* [PROBLEM A] In the text on predicting construction delays, how many neurons and hidden layers does the optimized architecture use?

* [SOURCE]
· · · · ·

Its multi-layer architecture, optimized with 20 neurons across 10 hidden layers and a Bayesian Regularization (trainbr) training function, proved highly effective in learning the intricate patterns within the data.

The significant performance improvement observed after GAN-based data augmentation is a critical finding. It underscores two key points:

1. Addressing Imbalance: The original dataset's extreme imbalance (0.17% delayed projects) inherently biases models towards predicting the majority "no-delay" class. The GAN successfully mitigated this by synthetically generating more examples of the underrepresented class, allowing all models to learn more robust decision boundaries.
2. Incorporating Uncertainty: By introducing realistic variability, the GAN-augmented dataset better reflects the unpredictable nature of construction projects, leading to models that are more generalizable and accurate when applied to real-world, unseen data.

The comparative performance of the models is consistent with existing literature. The superiority of neural networks for complex prediction tasks is well-documented(Lee et al., 2022). While simpler models like DT and KNN are interpretable and computationally efficient, they often lack the representational power to capture the high-dimensional interactions between delay factors as effectively as deep learning models.

This study advances the field by moving beyond traditional deterministic modeling. The integration of a metaheuristic (GWO) for feature selection and a generative model (GAN) to handle imbalance and uncertainty provides a more holistic and powerful framework for construction delay prediction. The achieved accuracy of98.76%sets a strong benchmark, outperforming the results of previous studies such as (Samanataray & Sahoo, 2021) with ANFIS-PSO.

4.5. Implications for Practice

The model developed here could act as a powerful decision-support mechanism for project managers in Baghdad and other similar settings. By simply inserting the project parameters related to the 21 important features identified (e.g., “Delays in payments,” “Contractor Financial Issues,” “Improper planning”), the managers could have a data-advanced-based probability of project delay.


This process could take a strategic approach at risk mitigation, allocate resources accordingly, and formulate contingency plans, resulting in cost savings and improved delivery rates of projects.

In closing, the hybrid MLP-GWO-GAN model proposed here represents a verifiably accurate and robust way to determine project delays for prefabricated construction projects and displays the power of combining cutting-edge machine learning techniques to resolve complex issues pertaining to construction.

5. Conclusion and Future Work

5.1. Conclusion

This research developed and validated a reliable hybrid machine-learning framework for the accurate prediction of delays in prefabricated construction projects within Baghdad. The study addressed two significant challenges prevalent in construction data analytics: high-dimensional feature spaces and extreme class imbalance.

· · · · ·

* [DATA FOR THE TASK]
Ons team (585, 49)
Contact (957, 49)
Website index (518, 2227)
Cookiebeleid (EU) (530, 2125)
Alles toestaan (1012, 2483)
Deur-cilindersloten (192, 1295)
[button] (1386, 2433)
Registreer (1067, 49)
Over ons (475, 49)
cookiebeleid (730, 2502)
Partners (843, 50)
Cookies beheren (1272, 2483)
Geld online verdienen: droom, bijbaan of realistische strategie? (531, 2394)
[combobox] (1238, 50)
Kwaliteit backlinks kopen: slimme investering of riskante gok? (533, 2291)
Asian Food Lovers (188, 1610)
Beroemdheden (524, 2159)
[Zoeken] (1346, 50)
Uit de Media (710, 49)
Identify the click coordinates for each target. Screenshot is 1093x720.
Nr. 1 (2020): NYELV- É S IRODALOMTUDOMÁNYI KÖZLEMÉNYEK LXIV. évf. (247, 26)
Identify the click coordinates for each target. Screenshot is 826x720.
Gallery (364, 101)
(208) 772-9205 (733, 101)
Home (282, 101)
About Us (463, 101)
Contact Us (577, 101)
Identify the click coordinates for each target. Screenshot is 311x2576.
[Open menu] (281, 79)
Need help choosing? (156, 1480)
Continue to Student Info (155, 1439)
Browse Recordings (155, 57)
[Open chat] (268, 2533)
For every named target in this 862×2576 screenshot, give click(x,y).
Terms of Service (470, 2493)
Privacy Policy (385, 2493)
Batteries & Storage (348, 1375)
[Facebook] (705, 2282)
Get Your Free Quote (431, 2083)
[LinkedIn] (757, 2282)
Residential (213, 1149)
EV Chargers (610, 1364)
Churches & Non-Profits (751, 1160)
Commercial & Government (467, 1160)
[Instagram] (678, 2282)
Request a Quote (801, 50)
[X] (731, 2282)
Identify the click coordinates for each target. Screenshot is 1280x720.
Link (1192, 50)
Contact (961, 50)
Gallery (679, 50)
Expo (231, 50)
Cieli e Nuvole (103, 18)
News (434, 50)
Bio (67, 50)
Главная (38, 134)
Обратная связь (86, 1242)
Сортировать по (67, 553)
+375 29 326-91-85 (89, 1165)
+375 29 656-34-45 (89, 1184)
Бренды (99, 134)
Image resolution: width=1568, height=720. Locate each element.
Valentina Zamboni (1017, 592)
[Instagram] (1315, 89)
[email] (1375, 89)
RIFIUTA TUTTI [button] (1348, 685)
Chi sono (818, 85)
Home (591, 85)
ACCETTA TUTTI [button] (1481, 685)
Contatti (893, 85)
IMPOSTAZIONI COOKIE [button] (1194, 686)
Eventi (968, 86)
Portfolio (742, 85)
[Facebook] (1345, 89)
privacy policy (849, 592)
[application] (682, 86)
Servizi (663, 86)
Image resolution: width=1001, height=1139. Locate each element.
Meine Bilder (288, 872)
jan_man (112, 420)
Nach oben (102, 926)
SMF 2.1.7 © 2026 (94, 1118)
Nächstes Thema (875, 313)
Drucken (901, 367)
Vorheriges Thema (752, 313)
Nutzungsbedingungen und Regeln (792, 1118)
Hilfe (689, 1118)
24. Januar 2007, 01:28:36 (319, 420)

· · · · ·

* [PROBLEM B] Rewrite the listing from its first line through the line containing "[Instagram] (1315, 89)", both ends included, swapping "Gallery" for "Photos" and leaving everything else unchanged.

* [COMPLETE OUTPUT A] 20 neurons across 10 hidden layers.

* [COMPLETE OUTPUT B]
Ons team (585, 49)
Contact (957, 49)
Website index (518, 2227)
Cookiebeleid (EU) (530, 2125)
Alles toestaan (1012, 2483)
Deur-cilindersloten (192, 1295)
[button] (1386, 2433)
Registreer (1067, 49)
Over ons (475, 49)
cookiebeleid (730, 2502)
Partners (843, 50)
Cookies beheren (1272, 2483)
Geld online verdienen: droom, bijbaan of realistische strategie? (531, 2394)
[combobox] (1238, 50)
Kwaliteit backlinks kopen: slimme investering of riskante gok? (533, 2291)
Asian Food Lovers (188, 1610)
Beroemdheden (524, 2159)
[Zoeken] (1346, 50)
Uit de Media (710, 49)
Identify the click coordinates for each target. Screenshot is 1093x720.
Nr. 1 (2020): NYELV- É S IRODALOMTUDOMÁNYI KÖZLEMÉNYEK LXIV. évf. (247, 26)
Identify the click coordinates for each target. Screenshot is 826x720.
Photos (364, 101)
(208) 772-9205 (733, 101)
Home (282, 101)
About Us (463, 101)
Contact Us (577, 101)
Identify the click coordinates for each target. Screenshot is 311x2576.
[Open menu] (281, 79)
Need help choosing? (156, 1480)
Continue to Student Info (155, 1439)
Browse Recordings (155, 57)
[Open chat] (268, 2533)
For every named target in this 862×2576 screenshot, give click(x,y).
Terms of Service (470, 2493)
Privacy Policy (385, 2493)
Batteries & Storage (348, 1375)
[Facebook] (705, 2282)
Get Your Free Quote (431, 2083)
[LinkedIn] (757, 2282)
Residential (213, 1149)
EV Chargers (610, 1364)
Churches & Non-Profits (751, 1160)
Commercial & Government (467, 1160)
[Instagram] (678, 2282)
Request a Quote (801, 50)
[X] (731, 2282)
Identify the click coordinates for each target. Screenshot is 1280x720.
Link (1192, 50)
Contact (961, 50)
Photos (679, 50)
Expo (231, 50)
Cieli e Nuvole (103, 18)
News (434, 50)
Bio (67, 50)
Главная (38, 134)
Обратная связь (86, 1242)
Сортировать по (67, 553)
+375 29 326-91-85 (89, 1165)
+375 29 656-34-45 (89, 1184)
Бренды (99, 134)
Image resolution: width=1568, height=720. Locate each element.
Valentina Zamboni (1017, 592)
[Instagram] (1315, 89)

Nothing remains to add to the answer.